* What the task asks: Report every line in the listing below where the string "agent" shows up.

* Task input:
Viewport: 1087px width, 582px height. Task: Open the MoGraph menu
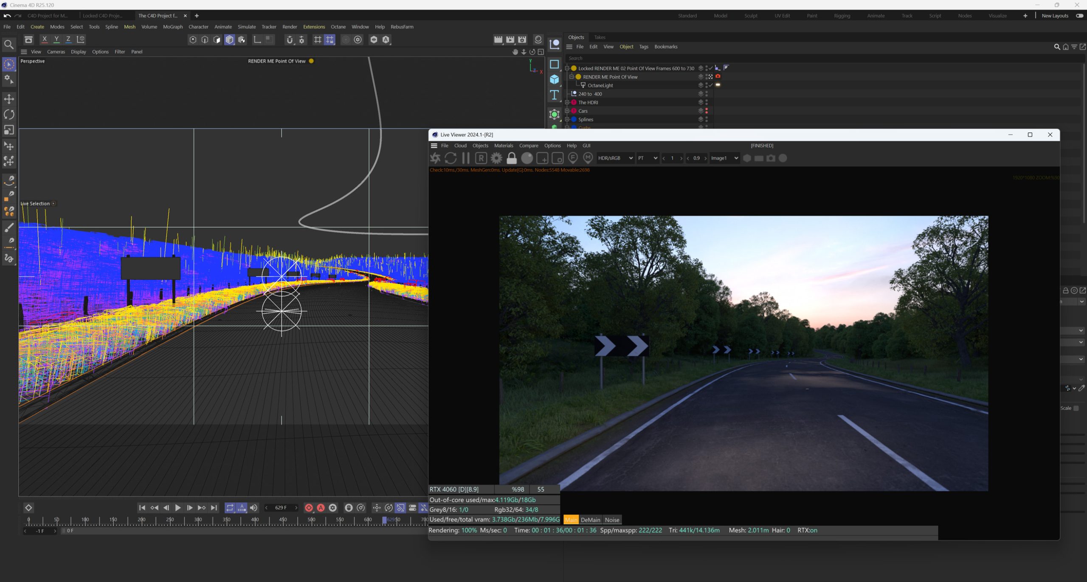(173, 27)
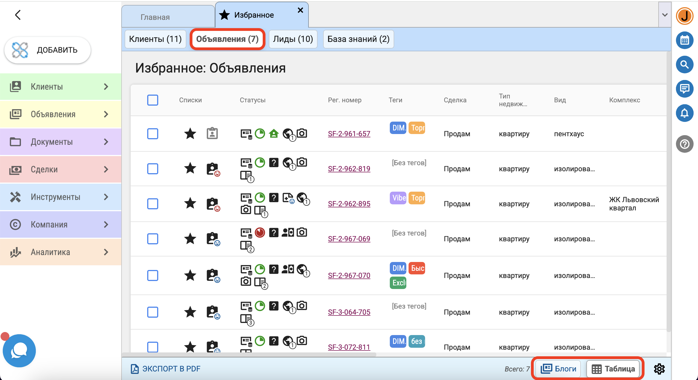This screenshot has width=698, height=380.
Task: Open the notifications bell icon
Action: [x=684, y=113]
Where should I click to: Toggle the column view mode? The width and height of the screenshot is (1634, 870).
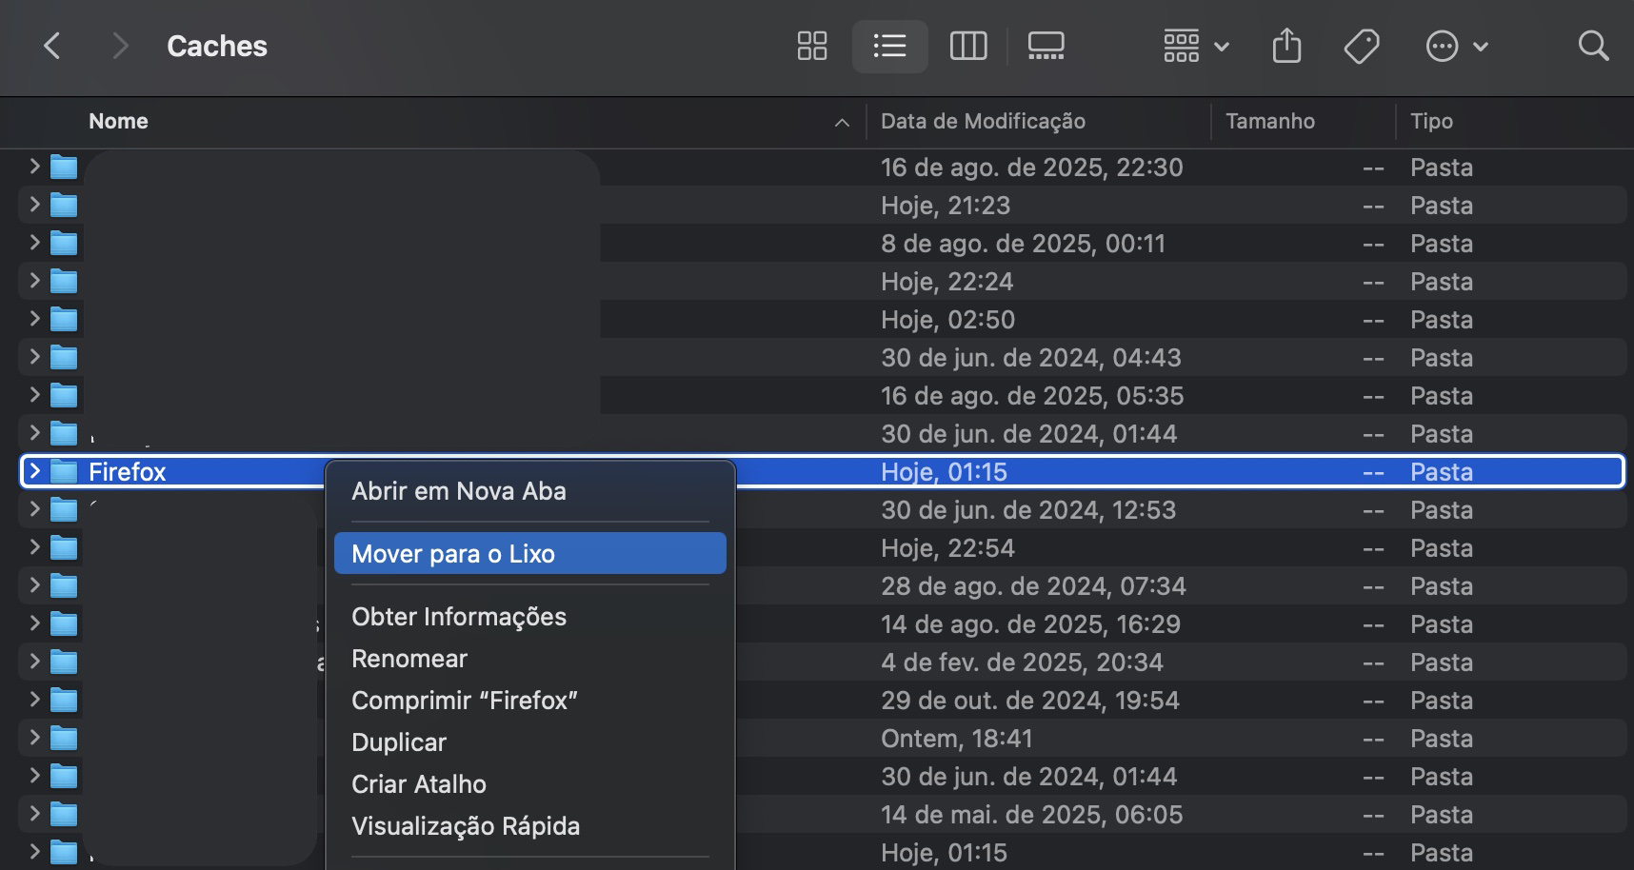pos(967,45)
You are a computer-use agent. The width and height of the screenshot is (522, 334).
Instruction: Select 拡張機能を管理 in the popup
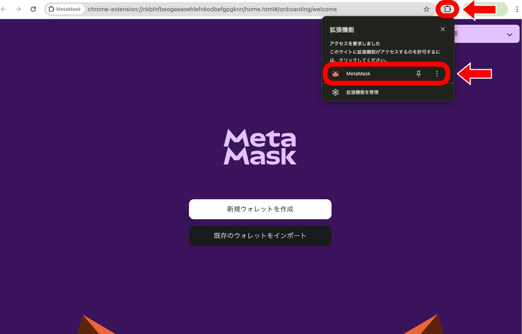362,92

==

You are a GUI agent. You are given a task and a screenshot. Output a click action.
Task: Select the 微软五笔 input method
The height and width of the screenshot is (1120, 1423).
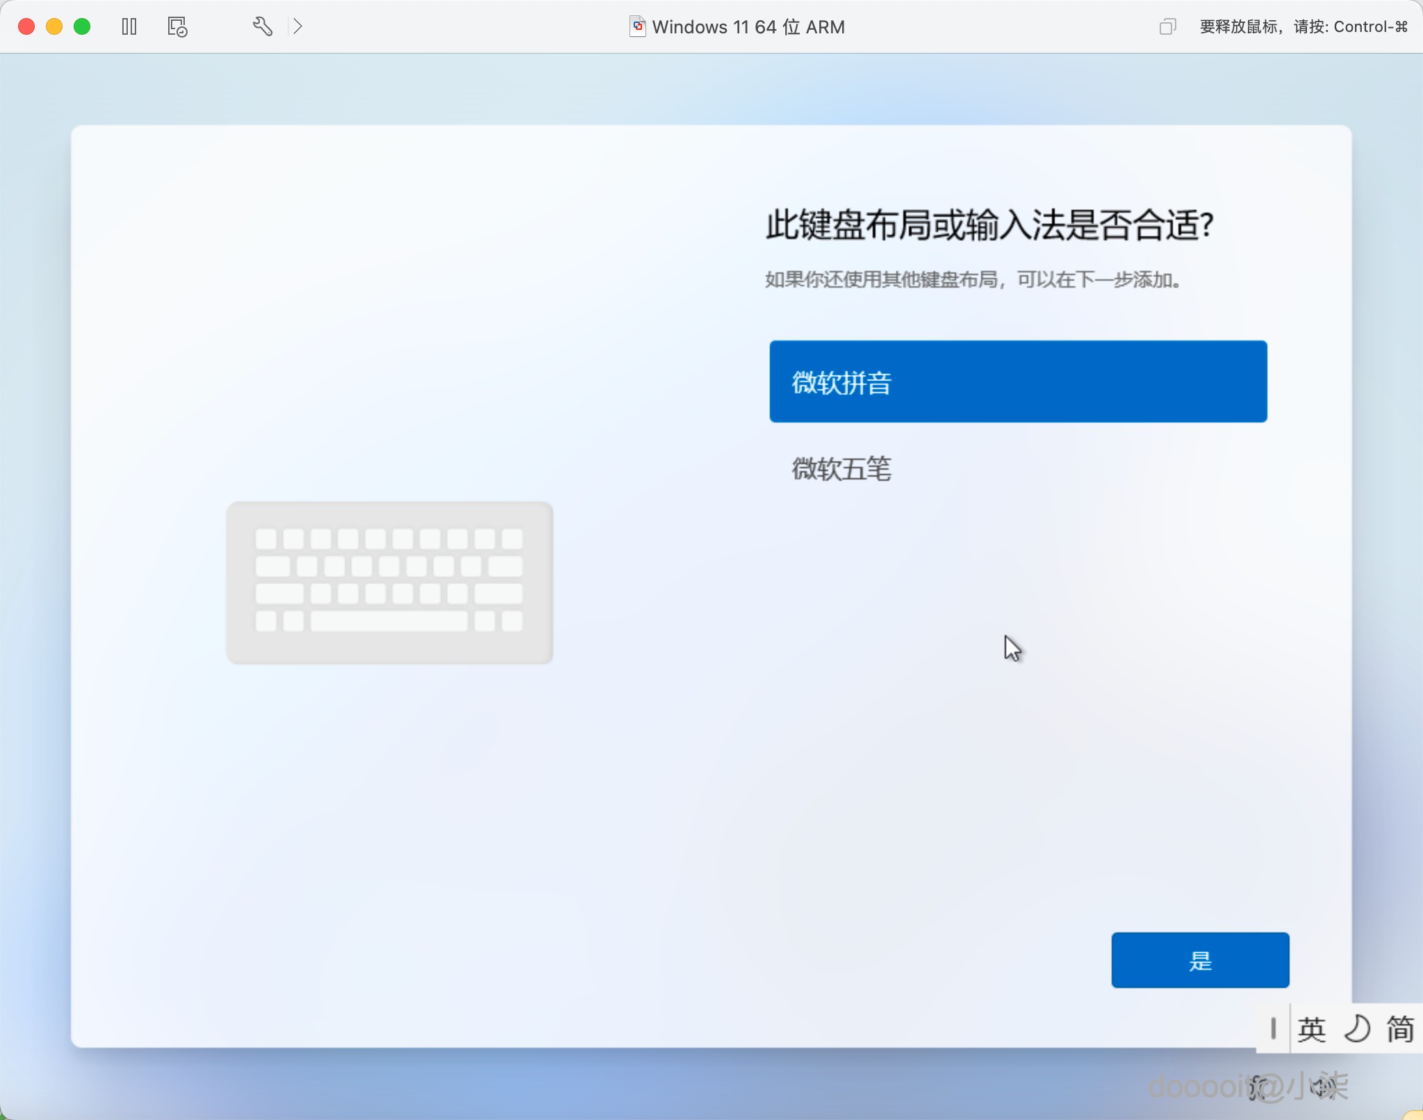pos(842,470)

* * *

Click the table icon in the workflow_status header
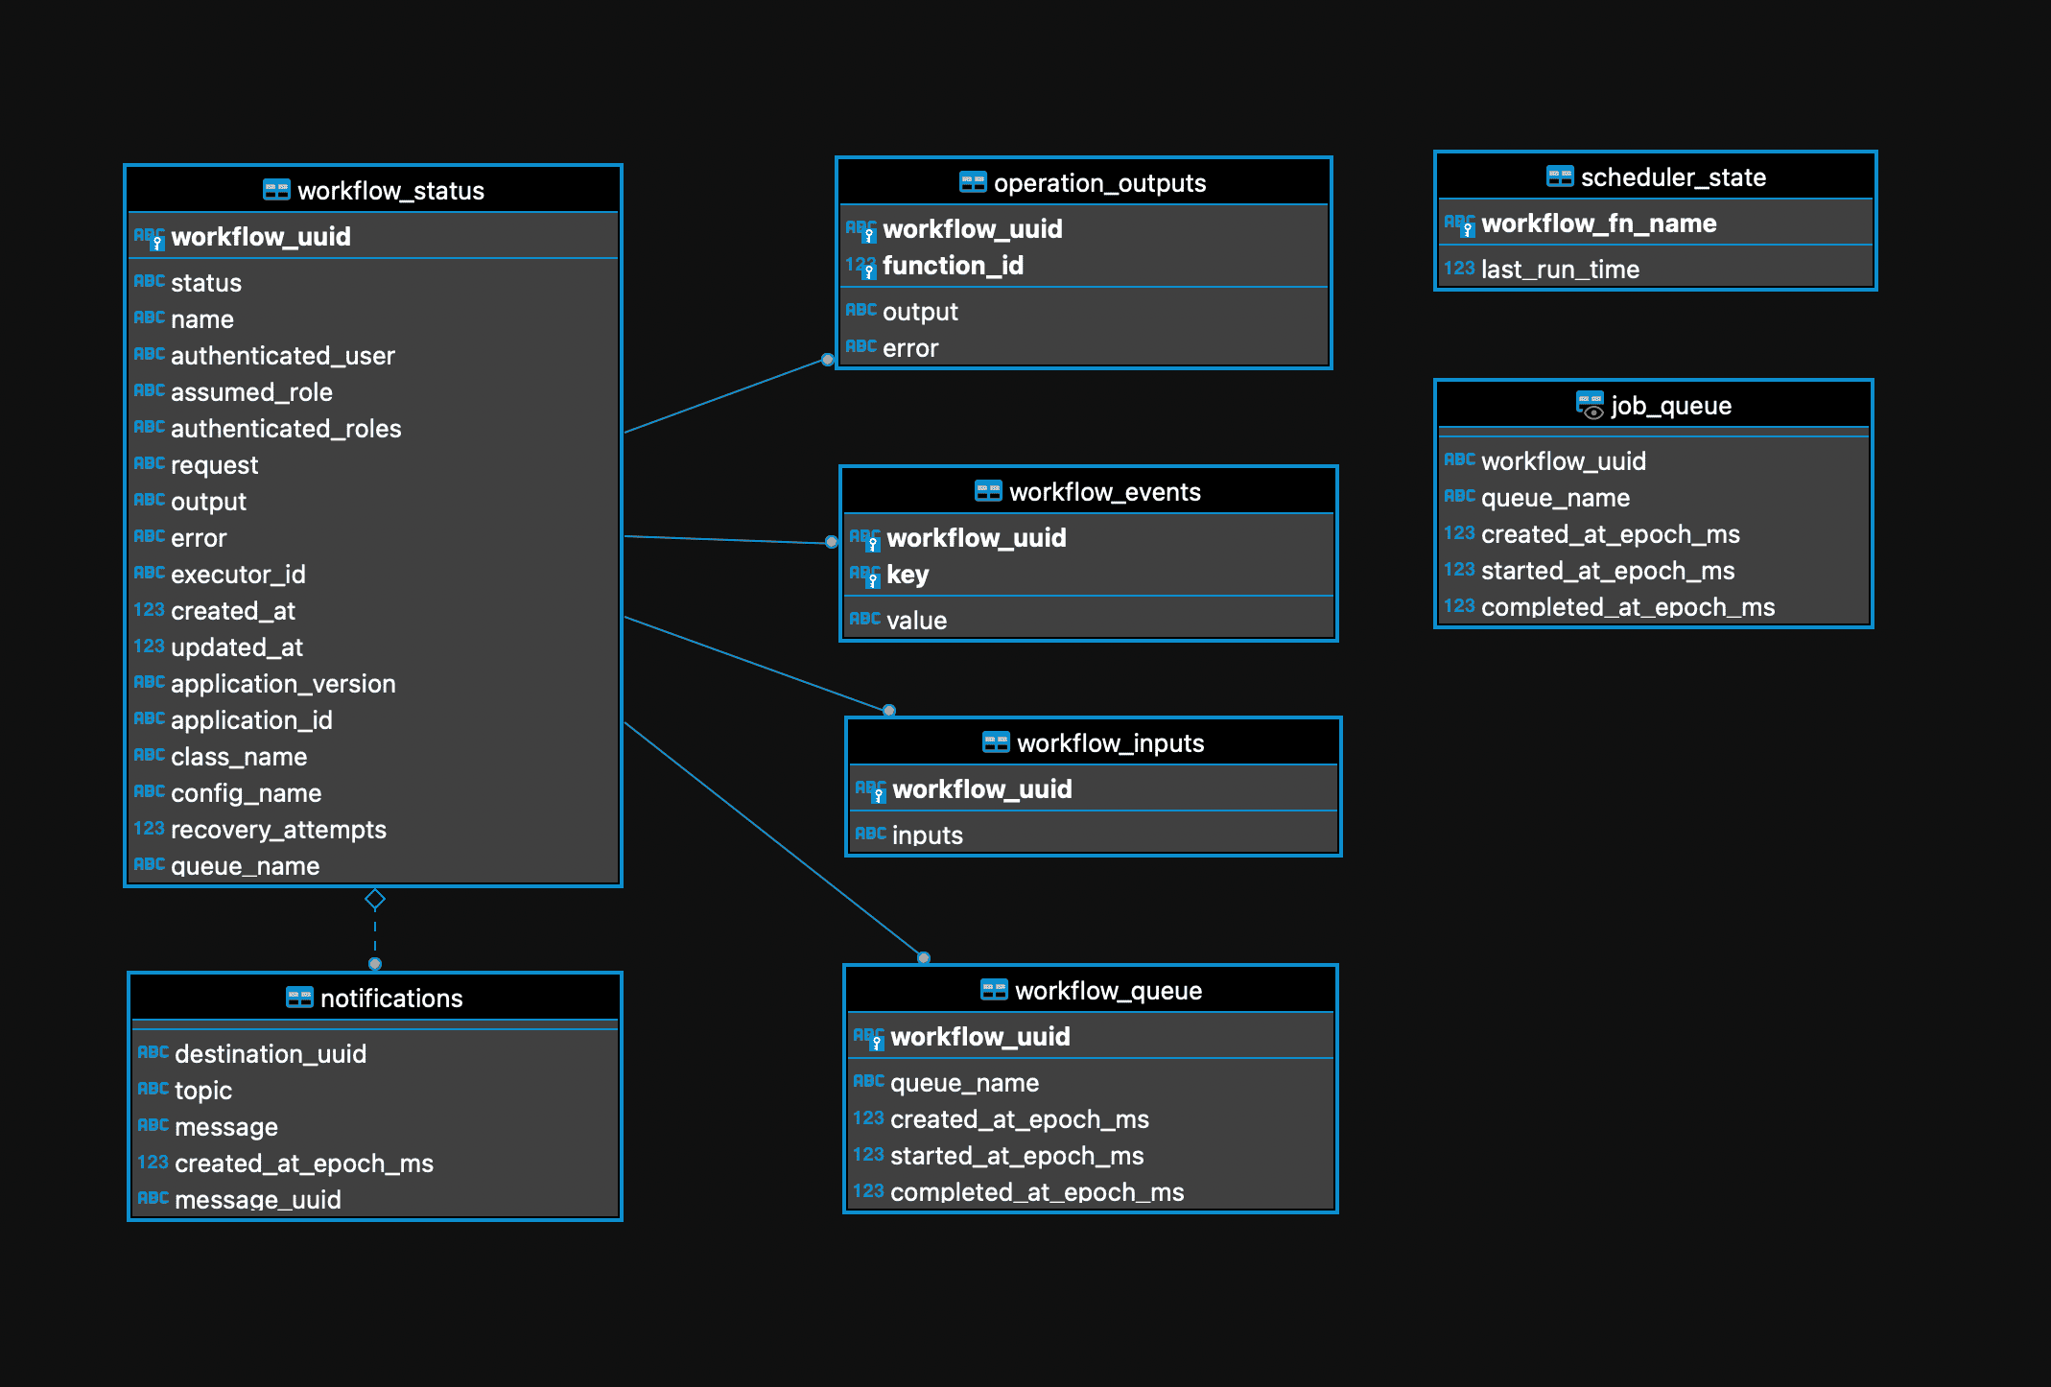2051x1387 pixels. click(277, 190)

* Result of the exercise:
You are a computer-use agent. The width and height of the screenshot is (522, 334).
You are a GUI agent. You are given a task and a screenshot. Output a click action.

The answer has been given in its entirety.